For the past few days Justin has repeatedly declared, "We're getting cable tomorrow."
I respond that we are not. "No, we don't need cable. I don't even want to have a TV. We're better off without it. We'd watch too much Law and Order if we had cable again."
"I don't want to watch that stuff. I want to watch the games. We don't get any of the games." Also, those that we do get often are so fuzzy that it's hard to see the ball--especially if it's a baseball game. Sometimes even in basketball it was difficult to tell what was happening and whether the refs were right or not.
Then I tried to watch a video today. Thwarted in every direction--Justin has hijacked the Blockbuster queue and now all my chick-flicks at the top of the queue have been replaced with movies like Old School, Blades of Glory and The Fearless.
Subversively (and with his permission) I took one of those over to the Blockbuster across the street to rent a movie. Once I finally picked a movie about three generations of women in one family--something to help me understand family dynamics and a mother's love, if only through a fictional movie--I waited for the old man cashier to checkout the tattooed-guy's videos.
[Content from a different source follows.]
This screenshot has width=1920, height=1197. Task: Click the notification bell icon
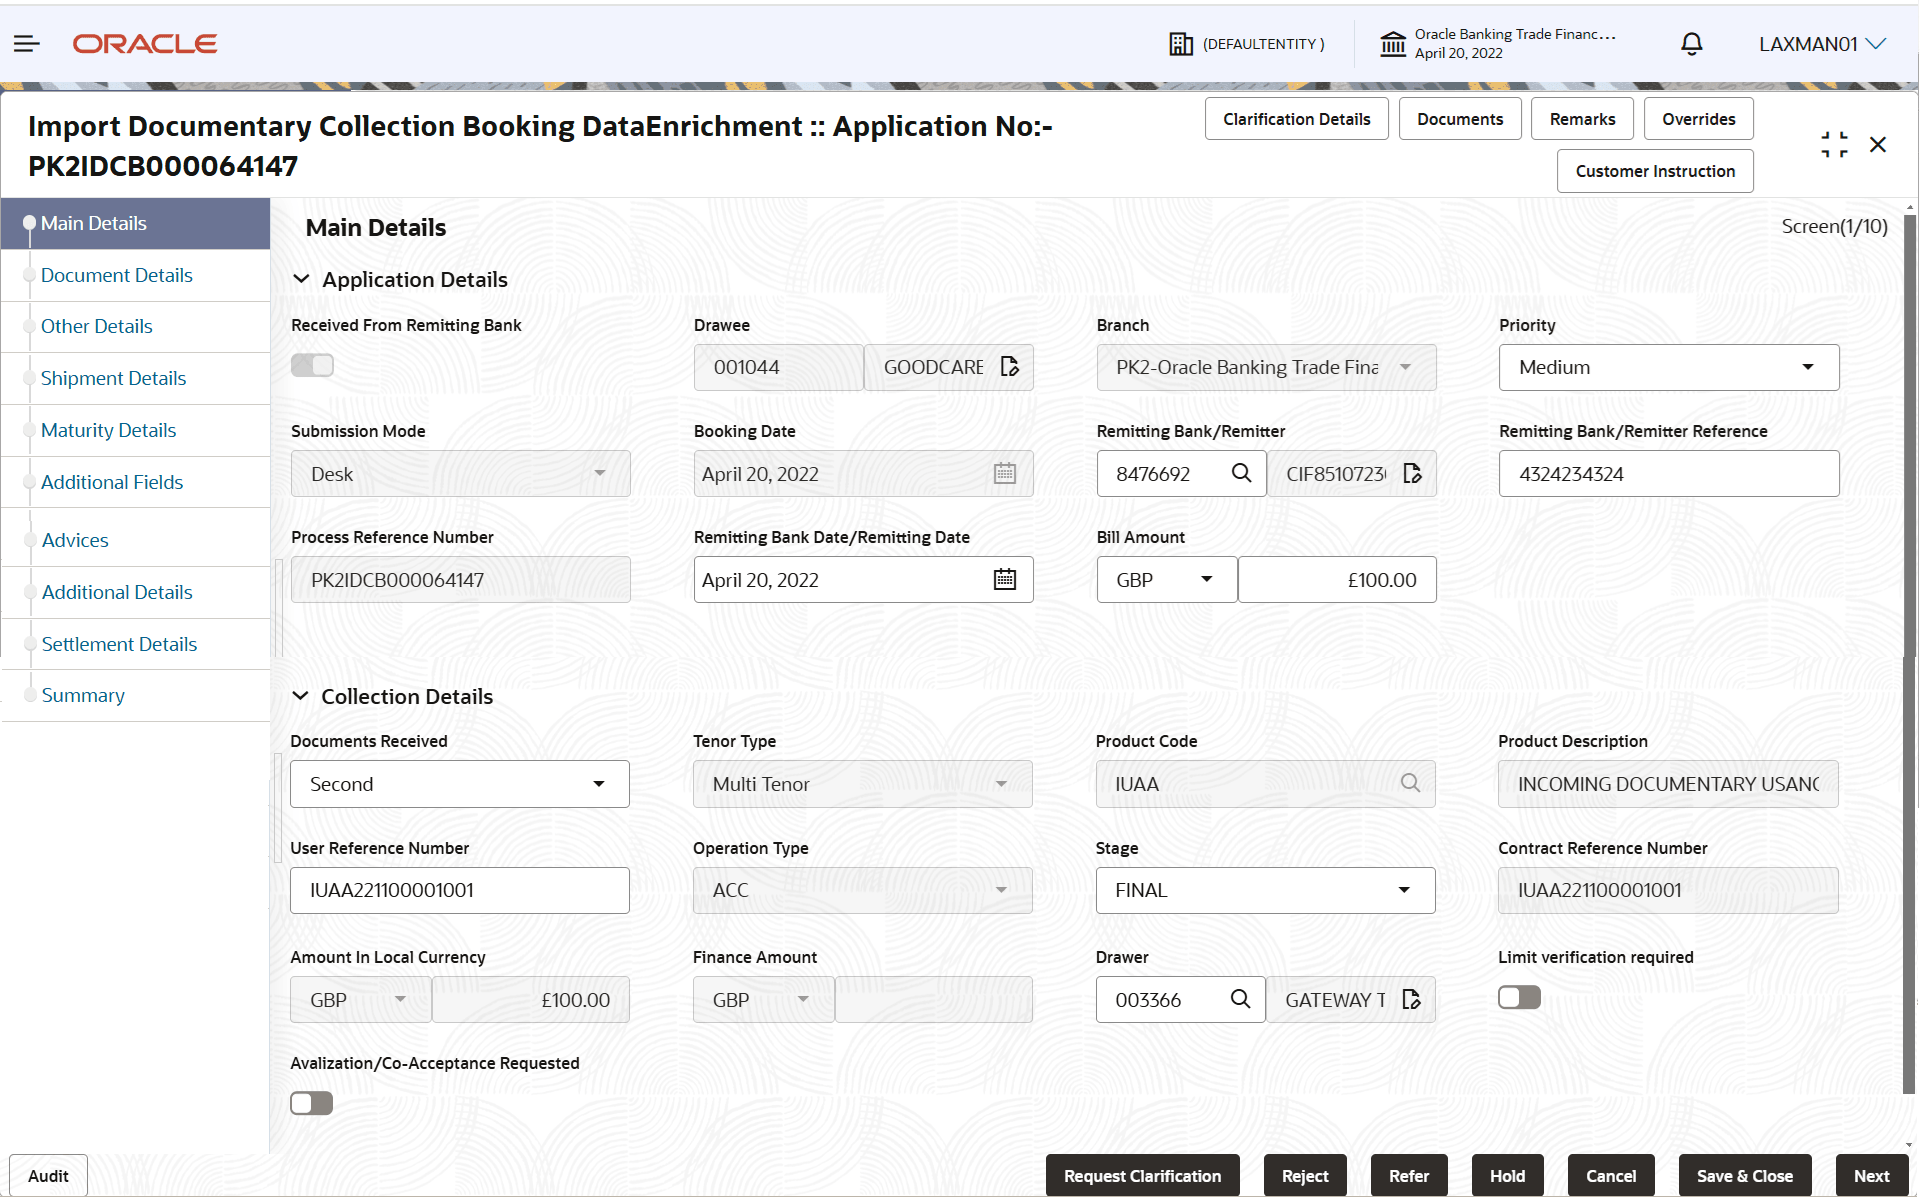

Of course it took too long. Then, despite previous experience to teh contrary, he was unable to check a movie out to me because I did not have my card or picture ID. I have for the past few times we went there, but they kept saying they didn't need it, so I tossed in some laundry and just wandered over with the return-movie from the mail.
Maybe if he'd been polite I would have been calm. But there I was, facing this gray-bearded man wearing a black sports band on his right arm and a Blockbuster polo-shirt and telling him, as he turned the screen to show me he had to see my ID, "I believe you. You don't have to show me the screen. I just don't understand why all the other salespeople CAN do this for me."
"It's for your own protection. Otherwise anyone could come in here and rent a movie from you... Don't you have your ID with you?"
"No, I just live right across the street. I've always brought all that, but all I have is my keys," I held them up for proof. "OK. Fine, whatever. I'll just take that movie back and rent one later."
Then I called Justin to demand access to the Blockbuster account so I could print out our monthly free-movie coupon. I was home by the time we were pulling the conversation to a close and he said, "Where are you? I'm at home now."
"Oh, well then I'm yelling at you from the other side of the window."
Sheepishly I entered and we did our exchange of grouchiness and forgiveness, and I found The Crying Game (I've not yet seen it) waiting for me from the mail.
Then, I watched the opening credits and the TV screen turned to two giant black blocks with a thin colorful stripe cutting horizontally across the screen.
Once again, frustrated fuming.
Tragically, starting and restarting the video, washing the DVD and trying again, and then trying to just watch TV we figured out it IS the TV.
It is the TV.
The TV is dead.
I want to take it out back and bury it in the dumpster, then put something pretty and useful on the shelf place this monstrosity of a 15-year-old box fills.
Justin of course is visualizing something I would suppose involves a flat screen.
Given that we can watch videos on our laptops and listen to NPR and read the news and even watch some reruns on our laptops too, I think I have pretty good ammunition for living in a TV-free household.
He argued for surround sound and sporting events, but I said, "Surround sound? Yeah, right!" And swept my arm around the room in-manner--of-Vanna-White displaying five speakers surrounding our living room. "We've lived here for more than a year and you still haven't hooked the wires up to those speakers!"
On the upside, he gave me a pity hug for the no-TV-afternoon I am experiencing, despite my lazy desires. On my own upside, I am still feeling pretty driven to get stuff done and the distraction of the TV is dead.